Required action A » Reproduce the part of the Boston Bar Association post starting at "For example, last" and ending at "the new regulations.".
Required action B » In the Boston Bar Association post, before which committee will the BBA testify at a public hearing on probation?
Required action C » Extend the Boston Bar Association post, picking up from the point where it stops.

Extract provided »
The Boston Bar Association (“BBA”) is often asked why we weigh in on some topics and not on others.  The short answer is we are interested in speaking up on issues that have an effect on the practice of law or the administration of justice.  In reality, it’s not that simple.  Getting to the point where we can voice our opinion or share our position involves a careful process.  Sometimes that process is anticipatory while other times it is reactive.

For example, last week’s blog post described one instance where the BBA was pre-emptive and got out front on an issue.  Our members identified an area, updating state consumer debt collection regulations, in which their expertise could be put to use.  Almost all of the recommendations our members made were adopted by the Attorney General’s Office and they are now in the process of promulgating the new regulations.

Next week, on March 30th, the BBA will testify before the Judiciary Committee at a public hearing on probation.  In this instance, the BBA’s involvement has consisted of a measured review and response to the legislation filed by Governor Patrick in January.  This legislation was filed in the wake of the patronage scandal in the Massachusetts Probation Department and the tragic murder of Woburn police officer John Maguire.  Following the death of Officer Maguire, there was a loud and justifiable clamor for immediate review and reform of the department.

Recorded information »

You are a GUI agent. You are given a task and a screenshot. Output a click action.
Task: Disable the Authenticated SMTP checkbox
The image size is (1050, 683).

Task output A »
For example, last week’s blog post described one instance where the BBA was pre-emptive and got out front on an issue.  Our members identified an area, updating state consumer debt collection regulations, in which their expertise could be put to use.  Almost all of the recommendations our members made were adopted by the Attorney General’s Office and they are now in the process of promulgating the new regulations.

Task output B » The Judiciary Committee.

Task output C »
The reason the BBA decided to step into the debate is that the proper management and governance of probation is vitally important to the administration of justice.  The final probation reform legislation is sure to have a significant impact on the practice of law and the administration of justice in Massachusetts.

Once the governor’s legislation was filed, BBA President Don Frederico appointed a Council-level study group consisting of a wide range of federal and state prosecutorial and public defense experience.  After weeks of review, which included meeting with experts in the field, thoughtful study and debate, the BBA Council endorsed the study group’s position articulating the guiding principles that the BBA believes any probation reform legislation should be based on.

The study group never set out to correct all of the problems identified in the Ware Report.  Instead, it recognized that there is no one way to solve these issues.  The Legislature needs the freedom to install a system that remedies the problems plaguing the department.

This recent crisis provides an opportunity to make critical changes to the Probation Department.  The BBA hopes that the study group’s principles will help shape criminal justice reform and lead to a more efficient department while improving public safety.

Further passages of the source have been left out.